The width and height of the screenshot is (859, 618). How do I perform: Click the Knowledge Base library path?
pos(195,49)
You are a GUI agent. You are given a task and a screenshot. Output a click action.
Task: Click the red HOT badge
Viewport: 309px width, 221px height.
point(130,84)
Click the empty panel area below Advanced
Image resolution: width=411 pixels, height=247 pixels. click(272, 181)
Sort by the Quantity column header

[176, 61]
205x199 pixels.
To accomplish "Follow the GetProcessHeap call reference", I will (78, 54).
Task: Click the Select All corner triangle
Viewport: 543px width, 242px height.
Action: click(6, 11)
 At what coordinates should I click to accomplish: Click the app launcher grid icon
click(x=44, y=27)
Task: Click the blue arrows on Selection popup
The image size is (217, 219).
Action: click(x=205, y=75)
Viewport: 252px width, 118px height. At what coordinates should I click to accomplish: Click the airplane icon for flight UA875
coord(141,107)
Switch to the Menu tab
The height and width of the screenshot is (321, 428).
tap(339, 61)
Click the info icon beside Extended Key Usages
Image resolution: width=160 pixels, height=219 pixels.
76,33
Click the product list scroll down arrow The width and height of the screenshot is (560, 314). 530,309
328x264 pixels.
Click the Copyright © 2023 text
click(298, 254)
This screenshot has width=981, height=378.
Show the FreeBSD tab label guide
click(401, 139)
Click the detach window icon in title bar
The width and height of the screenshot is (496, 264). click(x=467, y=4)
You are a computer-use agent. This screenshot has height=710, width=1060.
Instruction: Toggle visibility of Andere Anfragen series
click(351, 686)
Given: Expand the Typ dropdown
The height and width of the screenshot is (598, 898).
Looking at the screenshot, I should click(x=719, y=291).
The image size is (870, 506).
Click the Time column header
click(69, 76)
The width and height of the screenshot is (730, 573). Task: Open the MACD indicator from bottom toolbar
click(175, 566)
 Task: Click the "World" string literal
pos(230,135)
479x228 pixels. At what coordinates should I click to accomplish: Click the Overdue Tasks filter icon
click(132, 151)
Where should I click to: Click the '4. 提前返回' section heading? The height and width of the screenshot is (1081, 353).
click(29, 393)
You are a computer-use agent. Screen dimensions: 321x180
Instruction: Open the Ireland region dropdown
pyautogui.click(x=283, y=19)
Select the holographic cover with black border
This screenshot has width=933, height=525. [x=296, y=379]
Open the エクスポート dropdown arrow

(INSTRUCTIONS TO FOLLOW) Reproduce the lines of the material above unchanged, starting at the line that contains "Viewport: 252px width, 118px" and ending at the line that contains "The width and height of the screenshot is (496, 264).", with both of those lines included.

(RESULT)
Viewport: 252px width, 118px height. At what coordinates should I click to accomplish: Click the airplane icon for flight UA875
coord(141,107)
Switch to the Menu tab
The height and width of the screenshot is (321, 428).
tap(339, 61)
Click the info icon beside Extended Key Usages
Image resolution: width=160 pixels, height=219 pixels.
76,33
Click the product list scroll down arrow The width and height of the screenshot is (560, 314). 530,309
328x264 pixels.
Click the Copyright © 2023 text
click(298, 254)
This screenshot has width=981, height=378.
Show the FreeBSD tab label guide
click(401, 139)
Click the detach window icon in title bar
The width and height of the screenshot is (496, 264). click(x=467, y=4)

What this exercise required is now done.